首都圏 中学受験 2008 [06]
☆フェリス女学院の出願が始まったところで、中間集計をしてみましょう。神奈川エリアの女子選択校(女子校・共学校)の総応募者数(200人以上)の多い順にリスト(2008年1月12日現在)をつくってみました。複数回数、帰国入試などの応募者をすべて加算した数字ですから、出願者ののべ数です。実受験者のような数字は、言うまでもなく、まだまだわかりません。
☆ただ、これで2008年の中学受験で勢いのある学校がどこかはわかります。横浜富士見丘や横浜女学院は、午後入試や入試回数が多いので、応募者総数は膨らみますが、この膨らむという勢いがあることは認めなければなりません。
☆そうすると、鎌倉女学院、横浜共立、洗足学園は、入試回数も少ないですから、それでここまで応募者を集めているというのは、ただただすごいとしか言いようがないのです。しかし、私が注目したいのは、神奈川学園と聖園女学院です。このポジションは、相当がんばっていますね。両校とも決して広報活動がうまい学校だとはいえません。
☆図を参考にして考えれば、鎌倉女学院のリーダーはかなり現実志向の持ち主です。見えやすい成果主義者です。そうでなければ、急激にここまで伸ばせなかったでしょう。かつての洗足学園の校長(今の前田校長先生はそのときの教頭です)のような強引なカリスマ性と同調する意気投合する世間の人は多いですよね。田中角栄のようなキャラが好まれやすいのと同じ感覚です。ヒットラーもそうですね。極端な言い方になってしまいましたが、横浜富士見丘の豊岡校長もこのタイプのカリスマ校長です。

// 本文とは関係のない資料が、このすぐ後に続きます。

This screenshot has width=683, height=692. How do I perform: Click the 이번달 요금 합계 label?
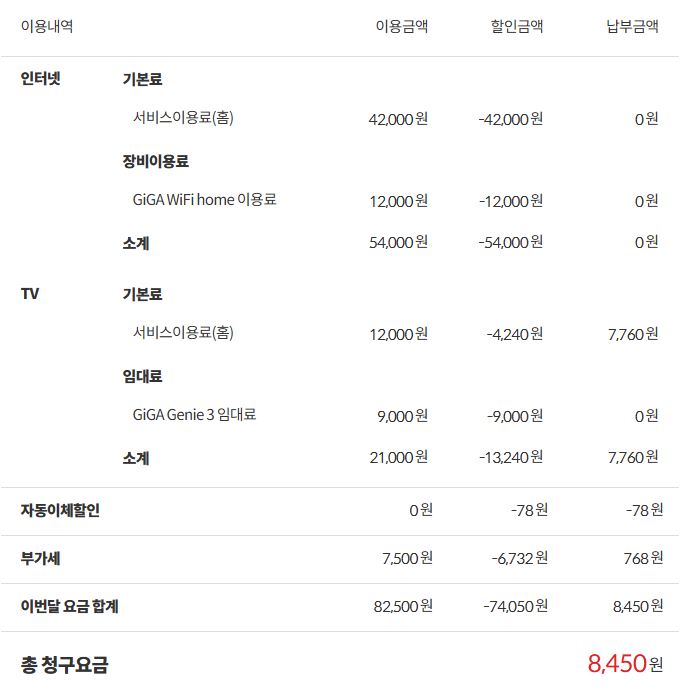pos(69,606)
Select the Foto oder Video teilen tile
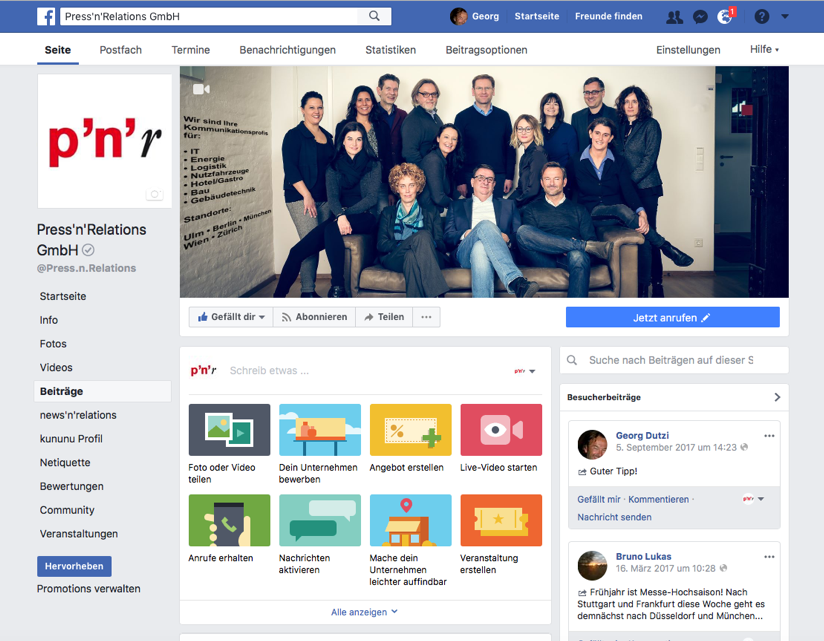 tap(229, 429)
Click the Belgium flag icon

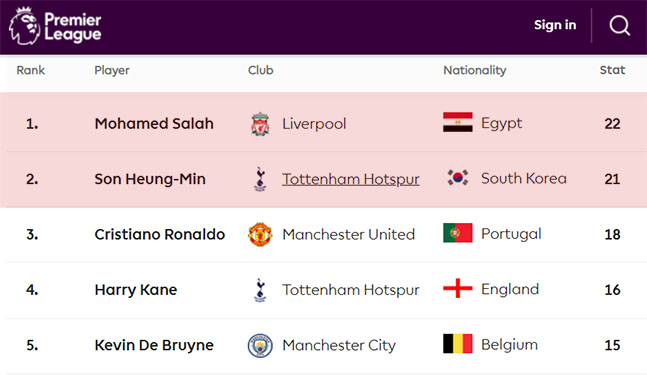[x=458, y=344]
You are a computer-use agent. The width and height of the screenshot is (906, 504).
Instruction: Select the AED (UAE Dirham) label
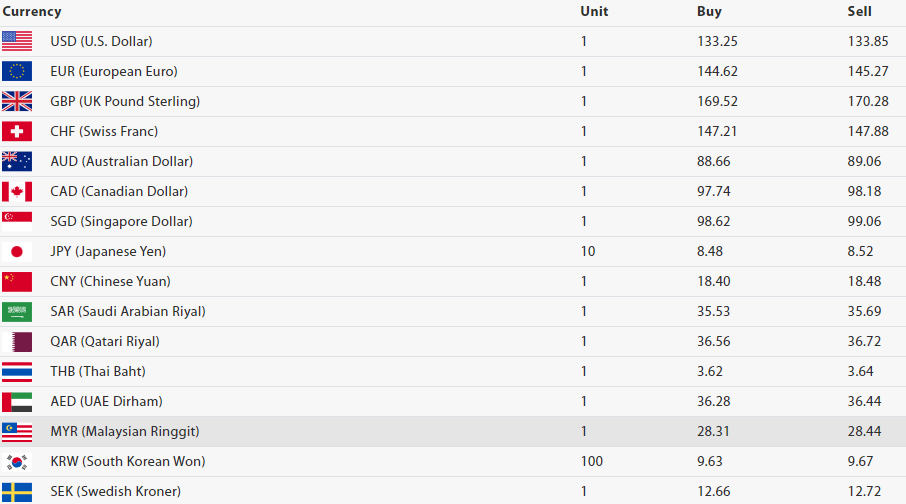point(105,401)

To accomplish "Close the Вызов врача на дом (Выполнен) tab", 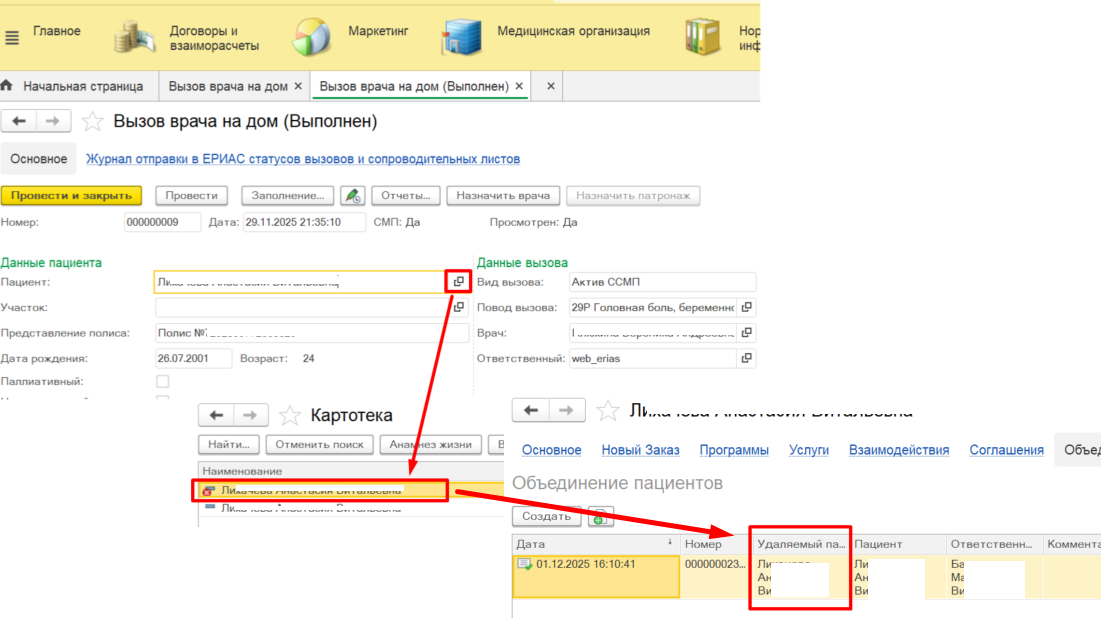I will click(x=519, y=87).
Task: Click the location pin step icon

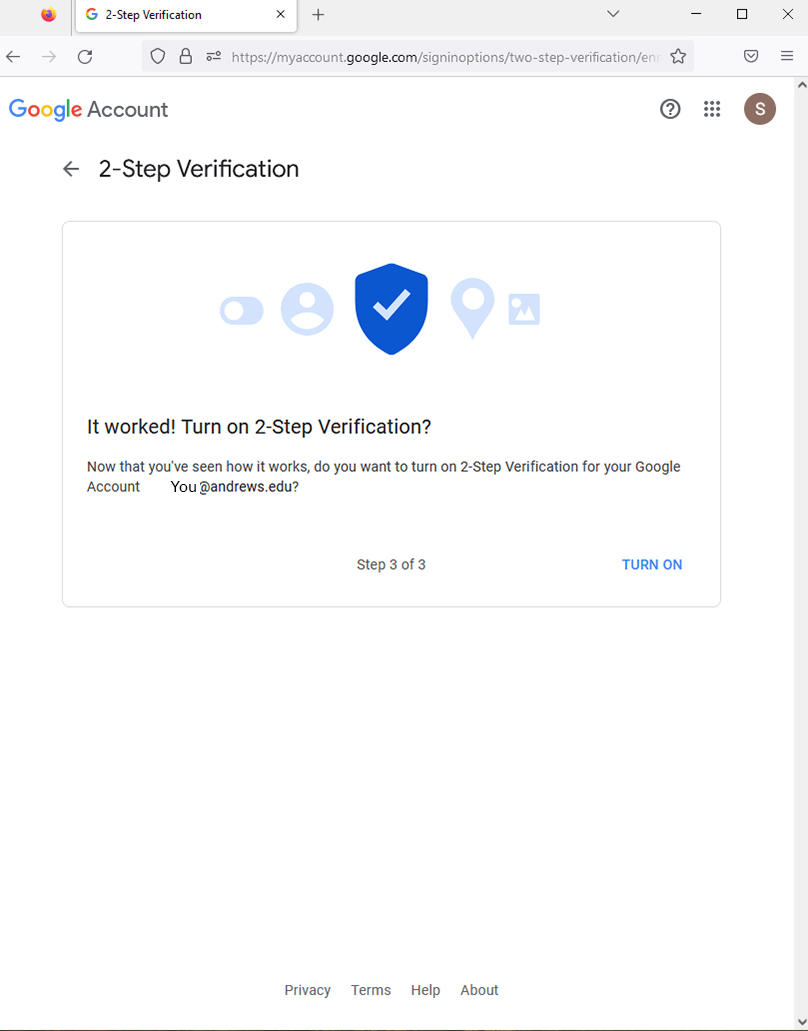Action: point(472,308)
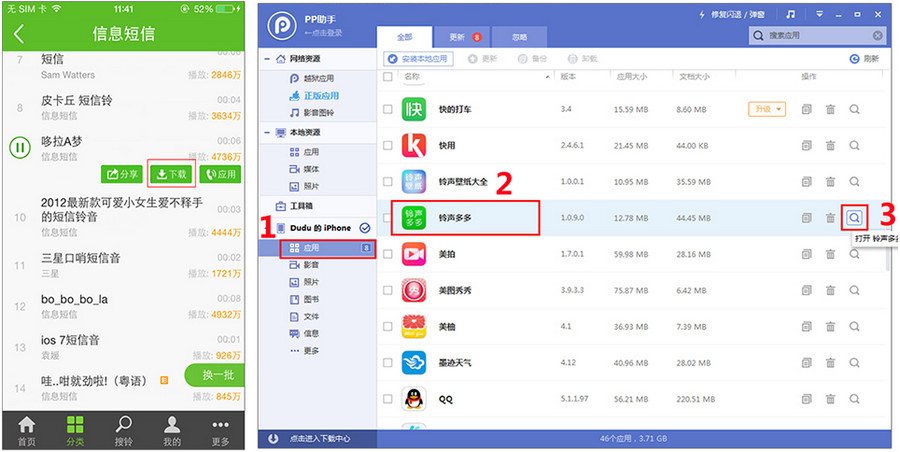Pause the 哆啦A梦 ringtone
Image resolution: width=900 pixels, height=452 pixels.
click(19, 149)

☆同じカリスマ校長でも、世田谷学園の故山本校長先生のように、理想的なことは現実的、現実的なことは理想的という二兎を追うリーダーもいます。現在の洗足の前田校長や桐光の伊奈校長のリーダータイプは、この類型に属すると思います。
☆そういう意味では神奈川学園と聖園は、理想主義的なベクトルが強いですね。にもかかわらず、これだけの応募者を集めているというのは、オープンな組織だからでしょう。受験生や保護者に、教育の成果ではなく、教育のプロセスを見える化する努力をしています。これは広報の戦略・戦術というより「もてなし」の徹底ですね。「もてなし」も戦術ではと思われるかもしれませんが、両校のもてなしは、人間どうしの絆を大切にする共感力という品格がベースです。売れればよいという戦略・戦術がベースにはなっていません。
☆だからといって、経営感覚がないかというとそれは違います。古くて新しい名門校の戦略です。広報をしないという戦略です。フェリス女学院、湘南白百合、横浜雙葉は、一回しか試験がありませんから、総数で比較することは本当はできないのですが、逆にそれでもこのポジションです。3校の募集戦略こそ広報をしないという広報戦略の典型例です。
☆湘南白百合の柳先生の広報力はすさまじいと聞き及んでいますが、それは広報力ではないのです。表現力なのです。湘南白百合の教育のプロセスや教育の質という見えにくい本質部分を10分で、聞き手にイメージさせる言説能力が極まりなく高いのです。